I remember the days when big companies would invite little ones to events as a sort of official blessing. But here, the big guys were basking in the glow of the hippest enterprise startup around, as if to demonstrate they knew what was happening.
What's happening is an unbelievable uptake among developers, with over 100 million downloads of Docker Engine, which enables developers to package applications and deploy them in Linux containers with ease (and Windows containers, whenever the next version of Windows Server ships). The portability is awesome, but as you may know containers are also much more lightweight than VMs, enabling vastly improved hardware utilization.
Docker sales reps have not blanketed the earth encouraging enterprise management to give the new technology a spin. This is viral open source adoption at lightning speed: Developers immediately saw the benefit and snapped it up. Now, not only IBM and Microsoft, but also Amazon, Google, Red Hat, Rackspace, and just about anyone else with a platform supports Docker.
A reporter at the Docker event asked the classic question: So what's all this good for, anyway? Solomon Hykes, Docker founder and CTO, answered the only way he could: A new generation of distributed, connected applications we haven't dreamed of -- though he added that large service providers (such as Google) have been delivering Internet services using containers since before Docker was born.
Why is it that Google chose to use containers instead of conventional virtualization? Miles Ward, global head of solutions for Google, offered an answer in a January 2015 blog post. Back in 2006, Google actually began developing the core Linux container technology on which Docker is based:
Why virtualize an entire machine when you only need a tiny part of one? Google confronted this problem early. Driven by the need to develop software faster, cheaper, and operate at a scale never seen before, we created a higher level of abstraction enabling finer grained control. We developed an addition to the Linux kernel called cgroups, which we used to build an isolated execution context called a container: a kind of virtualized, simplified OS which we used to power all of Google’s applications. Fast-forward a few years and now the fine folks at Docker have leveraged this technology to create an interoperable format for containerized applications.

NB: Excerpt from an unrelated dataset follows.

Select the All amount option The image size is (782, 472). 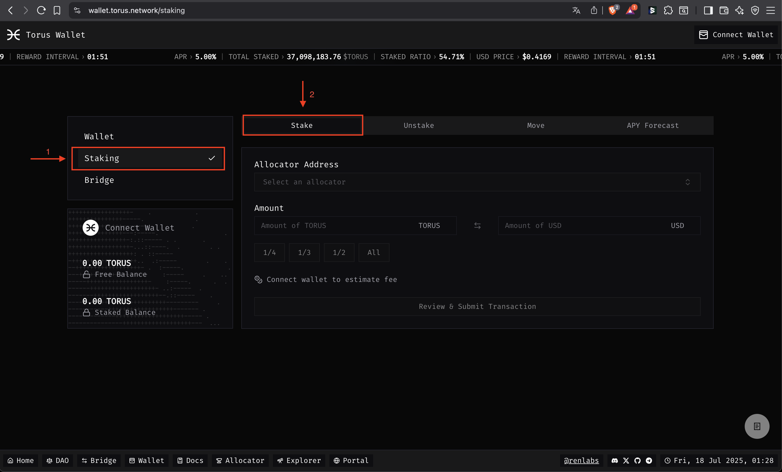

A couple of years earlier than that, Sun's Solaris operating system added containers in the form of Zones. In a presentation at a Docker Seattle meetup, Joyent CTO Bryan Cantrill, who worked on the Solaris kernel at Sun, offered a colorful critique of conventional virtualization vs. containerization:
It is horrifying how humanity's precious energy has been diverted to making hardware virtualization actually perform, and the number of kittens that need to be slaughtered every time you perform I/O in the cloud -- it's disgusting, actually. It's horrifying. It's amazing that it works ever, at all, let alone once -- and then you are like, "but it doesn't perform very well." It doesn't perform very well! Are you kidding? It's amazing that it works. But … oh my God, you should not do it this way.
Note Cantrill's emphasis on I/O, which points to a potentially large performance advantage containers have over conventional VMs. Running on SmartOS -- Joyent's cloud adaptation of Solaris -- Cantrill says I/O-intensive operations using Postgres are 14 times faster using containers than using VMs. At the Docker event, Angel Diaz, IBM's vice president of cloud architecture and technology, told me he was seeing similar multiples running Docker on bare metal in the lab.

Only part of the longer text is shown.